Ce n’est qu’au début des années 1990, après une grave crise des changes et l’intervention du FMI, que l’Inde a commencé à ouvrir son économie. Mais on ne met pas fin en un claquement de doigt à près d’un demi-siècle de protectionnisme. Aujourd’hui, sous l’impulsion du Premier ministre Narendra Modi, l’Inde ouvre grand les bras aux investisseurs étrangers même si elle continue à réserver la plus grande partie de son marché intérieur aux entreprises indiennes dans l’espoir de renforcer la capacité manufacturière du pays. C’est cette recette qui a permis à la Chine d’afficher pendant des années une croissance insolente et de devenir la deuxième économie mondiale.

 

Fleurs, tapis rouge et tableaux vivants pour accueillir le président américain Donald Trump à Ahmedabad, dans le Goujarat, l'Etat d'origine du Premier ministre indien Narendra Modi. REUTERS/Al Drago

Le protectionnisme au cœur du bras de fer entre Washington et New Delhi

Les promesses d’un gouvernement minimum et d’une gouvernance maximum qui ont porté Narendra Modi au pouvoir en 2014 ont fait long feu. Certes, le Premier ministre indien a introduit des changements importants dans l'économie, comme par exemple une TVA harmonisée et un nouveau code des faillites. Mais l’État contrôle encore les banques et des pans entiers de l’industrie. Sans compter qu’avec le ralentissement de la croissance et le retour de l’inflation, Modi n'a eu d'autre choix que de jouer la carte du protectionnisme. Son gouvernement vient pour le deuxième budget consécutif d’augmenter les droits de douane sur de nombreux produits. Des taxes qui ont directement frappé les importations américaines et conduit le représentant au commerce Robert Lighthizer à annuler une visite à New Delhi. Aujourd’hui les droits de douane indien sont parmi les élevés au monde. 

Mais il n'y a pas que les barrières douanières, le Make in India est également visé. Ce programme lancé par Narendra Modi à son arrivée au pouvoir renforce les contraintes déjà importantes en matière de production locale et surtout de transfert de technologies. Mais le pire est sans doute à venir pour les entreprises américaines, notamment de la Silicon Valley. Un projet, qui obligerait les sociétés étrangères à stocker localement toutes les données liées aux consommateurs indiens, est à l'étude. Ils forcerait ces entreprises à utiliser les datas centers indiens et repenser leur stratégie.
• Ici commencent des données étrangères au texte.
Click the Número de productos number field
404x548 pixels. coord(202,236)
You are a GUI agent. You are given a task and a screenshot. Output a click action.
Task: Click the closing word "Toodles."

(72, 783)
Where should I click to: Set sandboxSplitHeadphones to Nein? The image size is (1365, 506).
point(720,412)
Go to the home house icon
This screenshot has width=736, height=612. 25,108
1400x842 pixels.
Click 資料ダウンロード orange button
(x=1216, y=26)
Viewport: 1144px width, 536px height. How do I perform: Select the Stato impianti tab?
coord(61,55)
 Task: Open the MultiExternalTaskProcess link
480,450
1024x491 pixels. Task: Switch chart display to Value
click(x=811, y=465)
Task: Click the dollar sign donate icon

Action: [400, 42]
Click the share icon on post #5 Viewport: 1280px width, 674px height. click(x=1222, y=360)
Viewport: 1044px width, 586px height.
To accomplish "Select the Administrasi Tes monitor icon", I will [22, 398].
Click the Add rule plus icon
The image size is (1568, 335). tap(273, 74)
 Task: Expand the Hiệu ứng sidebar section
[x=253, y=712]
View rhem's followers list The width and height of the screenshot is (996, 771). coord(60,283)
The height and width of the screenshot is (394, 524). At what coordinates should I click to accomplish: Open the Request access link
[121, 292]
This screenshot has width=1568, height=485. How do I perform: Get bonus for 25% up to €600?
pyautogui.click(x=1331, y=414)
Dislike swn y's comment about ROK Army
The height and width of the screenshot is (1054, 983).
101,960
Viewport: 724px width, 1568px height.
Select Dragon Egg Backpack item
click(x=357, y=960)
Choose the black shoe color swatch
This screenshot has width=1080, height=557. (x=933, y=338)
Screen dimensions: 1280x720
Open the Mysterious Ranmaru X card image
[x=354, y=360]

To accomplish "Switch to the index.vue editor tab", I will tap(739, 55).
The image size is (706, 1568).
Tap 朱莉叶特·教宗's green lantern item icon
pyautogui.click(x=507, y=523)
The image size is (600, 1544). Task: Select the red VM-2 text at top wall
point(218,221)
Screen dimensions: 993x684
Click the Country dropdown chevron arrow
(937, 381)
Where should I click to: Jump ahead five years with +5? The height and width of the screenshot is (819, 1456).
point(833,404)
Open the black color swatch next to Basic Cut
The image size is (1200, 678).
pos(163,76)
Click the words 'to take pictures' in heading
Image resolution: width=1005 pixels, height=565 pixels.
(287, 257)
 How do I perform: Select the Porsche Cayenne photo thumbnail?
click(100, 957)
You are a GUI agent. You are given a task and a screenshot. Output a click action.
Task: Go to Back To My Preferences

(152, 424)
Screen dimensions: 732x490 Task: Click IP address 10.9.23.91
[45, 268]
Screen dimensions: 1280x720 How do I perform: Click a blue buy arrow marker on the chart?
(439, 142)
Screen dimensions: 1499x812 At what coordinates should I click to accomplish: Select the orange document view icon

Autre point de désaccord, l'Inde a modifié sa réglementation en matière de commerce en ligne, au grand dam d'Amazon et de Wallmart qui cherchent à s'imposer sur ce qui est considéré commer le plus grand marché numérique encore inexploité du monde.

À défaut d’un big deal, une visite inutile ?

Sans accord majeur, Donald Trump et Narendra Modi pourraient mettre en place une trêve en attendant la conclusion de négociations qui pourraient prendre des mois. Les deux dirigeants devraient afficher leur entente dans un domaine, celui de la défense, avec un contrat de près de 2 milliards et demi de dollars pour l’achat d’hélicoptères militaires américains.

New Delhi pourrait également, à en croire l'agence Bloomberg, donner son accord à une baisse des taxes douanières sur les Harley-Davidson et certains produits agricoles comme le foin de luzerne et les noix de pécan.

En revanche pas d'avancée sur les équipements médicaux, que les États-Unis veulent vendre davantage en Inde ou sur les produits laitiers. Les producteurs américains, qui réprésentent une base électiorale clé pour Donald Trump, réclament davantage de débouchées sur un marché indien où les agriculteurs représentent aussi un électorat crucial pour Narendra Modi.